Moss might not want to say “yes in my backyard” to 1979 Mission, but the planners’ and urbanists’ consensus on addressing the pathology of the housing crisis nevertheless leans YIMBY, particularly saying yes to infill development close to jobs, schools, transit, and amenities. This reverses the planet-poisoning dynamic of sprawl and megacommutes and counters the displacement and racial stratification of low-income folks and people of color. As The Frisc and others noted after November’s local election, YIMBYism has not caught on among voters, though. Opponents also charge that YIMBYs are so devoted to the “build, build, build” mantra that they discard any other concerns. Sometimes this beef becomes personal. YIMBY movement pioneer Sonja Trauss, who ran for District 6 supervisor last fall and lost, was booed as she stepped up to comment last night in support of 1979 Mission.

This, to borrow a phrase because I can’t think of a better one, is where the potential cure of 1979 Mission may be worse than the disease. Transit-oriented development is the sure-fire way to whack at housing scarcity, traffic, and climate change with one stone. So why would Moss, who is a vocal proponent of infill, density, and transit-oriented development, lean hard against this project?

One point he mentioned was the project’s 160-plus planned parking spaces: “It’s not good TOD [transit-oriented development].” But the main objection can be condensed into two words: fair share. “I genuinely, inherently, in my soul believe we shouldn’t have a monster [in the Mission] until there’s one in Glen Park, Sea Cliff, Geary all the way to the beach,” he said.

After more than three hours of public comment, with a hard stop at 8 pm to clear the auditorium, the city officials who sat on the dais and heard every single one of the hundreds of comments weighed in, briefly. Planning Commissioner Rodney Fong noted that the planning agency’s job was “to find a balance, and I don’t see any balance tonight.” He also said he wanted whoever lived at 1979 Mission to want to be in the Mission, “not hop on BART and get out.” That’s weird, since we don’t begrudge people who live in Oakland or Hayward from taking BART to work and play in San Francisco.

Commissioner Millicent Johnson called for a larger vision and spoke to the developer: “It’s not just about community benefits. This needs to be a changing point not just for a building but for the city.” The president of the Planning Commission, Myrna Melgar, said she remains “skeptical” about the project and is expecting to see more information.

The city and its planners are in a pickle. San Francisco is in crisis and people are being displaced because of rising rents and prices, with nowhere else to go if they lose their units. In the community, the project has some support and tons of detractors. Across the city, residents aren’t exactly welcoming new neighbors, not even low-income seniors. The social emergency of homelessness and unsheltered men, women, and children rolls on. Maximus, for its part, is looking at whether to place the 1979 Mission proposal on the ballot before voters.

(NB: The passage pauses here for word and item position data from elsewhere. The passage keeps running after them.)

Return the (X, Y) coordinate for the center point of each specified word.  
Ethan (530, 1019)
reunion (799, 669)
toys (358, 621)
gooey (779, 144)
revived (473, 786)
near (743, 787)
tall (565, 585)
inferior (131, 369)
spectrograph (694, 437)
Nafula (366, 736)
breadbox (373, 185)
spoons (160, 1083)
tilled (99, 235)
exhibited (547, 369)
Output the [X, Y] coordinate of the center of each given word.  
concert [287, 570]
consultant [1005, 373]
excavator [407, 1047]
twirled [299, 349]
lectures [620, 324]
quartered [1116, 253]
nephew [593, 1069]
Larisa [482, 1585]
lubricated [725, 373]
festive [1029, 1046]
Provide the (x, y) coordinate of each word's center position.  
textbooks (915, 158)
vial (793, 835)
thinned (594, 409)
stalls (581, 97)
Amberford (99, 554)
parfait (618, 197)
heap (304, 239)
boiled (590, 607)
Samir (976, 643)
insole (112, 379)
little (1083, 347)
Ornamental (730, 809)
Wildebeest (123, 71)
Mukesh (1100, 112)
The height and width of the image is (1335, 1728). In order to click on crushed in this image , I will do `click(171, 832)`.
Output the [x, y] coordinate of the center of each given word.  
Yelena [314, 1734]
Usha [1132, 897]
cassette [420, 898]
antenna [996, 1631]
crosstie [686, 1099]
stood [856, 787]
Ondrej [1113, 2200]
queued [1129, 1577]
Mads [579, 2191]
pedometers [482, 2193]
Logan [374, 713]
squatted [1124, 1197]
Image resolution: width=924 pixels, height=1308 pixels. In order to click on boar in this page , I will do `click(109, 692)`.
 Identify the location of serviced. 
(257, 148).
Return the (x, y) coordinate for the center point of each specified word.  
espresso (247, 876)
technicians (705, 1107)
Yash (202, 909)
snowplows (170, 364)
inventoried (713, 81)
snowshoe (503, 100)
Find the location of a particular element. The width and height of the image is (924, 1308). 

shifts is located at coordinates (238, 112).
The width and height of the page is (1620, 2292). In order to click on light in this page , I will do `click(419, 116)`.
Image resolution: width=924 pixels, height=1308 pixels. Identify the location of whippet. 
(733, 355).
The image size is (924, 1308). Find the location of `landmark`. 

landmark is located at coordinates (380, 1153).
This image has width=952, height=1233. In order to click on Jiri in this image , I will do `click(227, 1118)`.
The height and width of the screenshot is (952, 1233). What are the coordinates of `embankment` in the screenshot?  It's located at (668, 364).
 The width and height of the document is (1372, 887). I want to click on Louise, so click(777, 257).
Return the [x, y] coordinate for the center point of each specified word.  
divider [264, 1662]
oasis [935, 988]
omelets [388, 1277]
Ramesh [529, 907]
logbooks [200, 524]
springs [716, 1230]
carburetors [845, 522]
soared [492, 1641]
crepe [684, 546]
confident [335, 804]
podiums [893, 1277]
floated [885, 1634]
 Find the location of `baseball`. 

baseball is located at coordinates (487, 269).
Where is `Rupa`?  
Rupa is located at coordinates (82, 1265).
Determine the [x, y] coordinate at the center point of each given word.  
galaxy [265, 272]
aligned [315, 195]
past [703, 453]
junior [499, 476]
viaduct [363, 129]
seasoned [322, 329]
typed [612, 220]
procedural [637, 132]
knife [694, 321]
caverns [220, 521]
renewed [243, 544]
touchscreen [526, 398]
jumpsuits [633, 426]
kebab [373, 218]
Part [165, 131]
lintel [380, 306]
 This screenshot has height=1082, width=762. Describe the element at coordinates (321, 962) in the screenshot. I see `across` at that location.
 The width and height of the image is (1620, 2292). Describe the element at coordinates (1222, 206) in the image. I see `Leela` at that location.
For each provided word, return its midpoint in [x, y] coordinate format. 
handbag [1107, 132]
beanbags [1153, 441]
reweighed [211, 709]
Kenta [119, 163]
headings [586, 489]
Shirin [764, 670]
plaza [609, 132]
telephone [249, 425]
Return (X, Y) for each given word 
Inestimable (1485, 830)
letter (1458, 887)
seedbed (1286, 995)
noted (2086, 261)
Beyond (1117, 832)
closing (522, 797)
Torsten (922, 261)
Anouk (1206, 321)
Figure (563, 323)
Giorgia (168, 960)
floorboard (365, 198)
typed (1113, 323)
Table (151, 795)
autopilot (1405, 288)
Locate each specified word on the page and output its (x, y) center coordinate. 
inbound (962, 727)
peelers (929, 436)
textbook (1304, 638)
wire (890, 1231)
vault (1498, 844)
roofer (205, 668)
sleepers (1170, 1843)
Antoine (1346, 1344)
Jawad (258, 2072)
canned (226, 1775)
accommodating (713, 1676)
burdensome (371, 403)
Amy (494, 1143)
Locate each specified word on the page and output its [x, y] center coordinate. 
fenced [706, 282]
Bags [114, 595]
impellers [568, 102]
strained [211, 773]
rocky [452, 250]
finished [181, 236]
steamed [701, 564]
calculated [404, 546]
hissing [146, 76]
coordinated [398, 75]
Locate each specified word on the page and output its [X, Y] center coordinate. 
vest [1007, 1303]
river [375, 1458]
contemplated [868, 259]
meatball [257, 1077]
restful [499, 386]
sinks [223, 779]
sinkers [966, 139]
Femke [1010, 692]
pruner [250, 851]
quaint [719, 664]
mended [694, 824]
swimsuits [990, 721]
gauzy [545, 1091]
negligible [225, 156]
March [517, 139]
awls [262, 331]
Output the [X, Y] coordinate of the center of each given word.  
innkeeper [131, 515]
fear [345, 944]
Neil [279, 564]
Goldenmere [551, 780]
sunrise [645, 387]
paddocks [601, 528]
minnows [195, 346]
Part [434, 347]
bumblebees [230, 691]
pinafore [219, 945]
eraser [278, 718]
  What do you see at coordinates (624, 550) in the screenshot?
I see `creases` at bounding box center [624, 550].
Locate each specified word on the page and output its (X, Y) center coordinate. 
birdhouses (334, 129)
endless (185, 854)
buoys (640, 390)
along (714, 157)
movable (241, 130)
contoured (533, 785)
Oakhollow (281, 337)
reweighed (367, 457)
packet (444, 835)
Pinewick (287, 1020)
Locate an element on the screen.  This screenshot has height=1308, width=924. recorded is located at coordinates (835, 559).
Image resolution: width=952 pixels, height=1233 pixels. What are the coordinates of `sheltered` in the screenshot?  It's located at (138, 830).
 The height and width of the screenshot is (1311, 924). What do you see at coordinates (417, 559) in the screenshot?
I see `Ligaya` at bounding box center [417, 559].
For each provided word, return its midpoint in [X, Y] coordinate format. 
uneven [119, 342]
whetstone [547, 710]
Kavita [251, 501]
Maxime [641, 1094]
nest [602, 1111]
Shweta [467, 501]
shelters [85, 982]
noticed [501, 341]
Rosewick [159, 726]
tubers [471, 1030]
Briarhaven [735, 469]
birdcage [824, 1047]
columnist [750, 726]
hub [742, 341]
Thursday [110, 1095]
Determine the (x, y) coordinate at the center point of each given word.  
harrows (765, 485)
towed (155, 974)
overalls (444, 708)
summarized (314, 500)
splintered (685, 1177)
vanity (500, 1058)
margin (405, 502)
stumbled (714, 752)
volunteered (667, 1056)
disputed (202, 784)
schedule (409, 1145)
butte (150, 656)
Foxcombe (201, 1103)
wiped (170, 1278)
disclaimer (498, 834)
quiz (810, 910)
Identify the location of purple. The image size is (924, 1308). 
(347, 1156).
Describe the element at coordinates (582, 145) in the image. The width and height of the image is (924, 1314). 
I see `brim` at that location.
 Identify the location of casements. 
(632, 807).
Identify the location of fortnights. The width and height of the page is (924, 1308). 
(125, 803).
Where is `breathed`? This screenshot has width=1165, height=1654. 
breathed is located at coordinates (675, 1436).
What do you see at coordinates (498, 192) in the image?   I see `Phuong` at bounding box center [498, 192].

This bind is likely what moved Mayor London Breed to expend political capital on building affordable and teacher housing “as of right,” because, as Moss took pains in reminding, even if 1979 Mission were to be approved today, “with our current process … it would still be like a fucking decade” for that housing to open its doors.

To save San Francisco and bring residents together, things are going to have to change.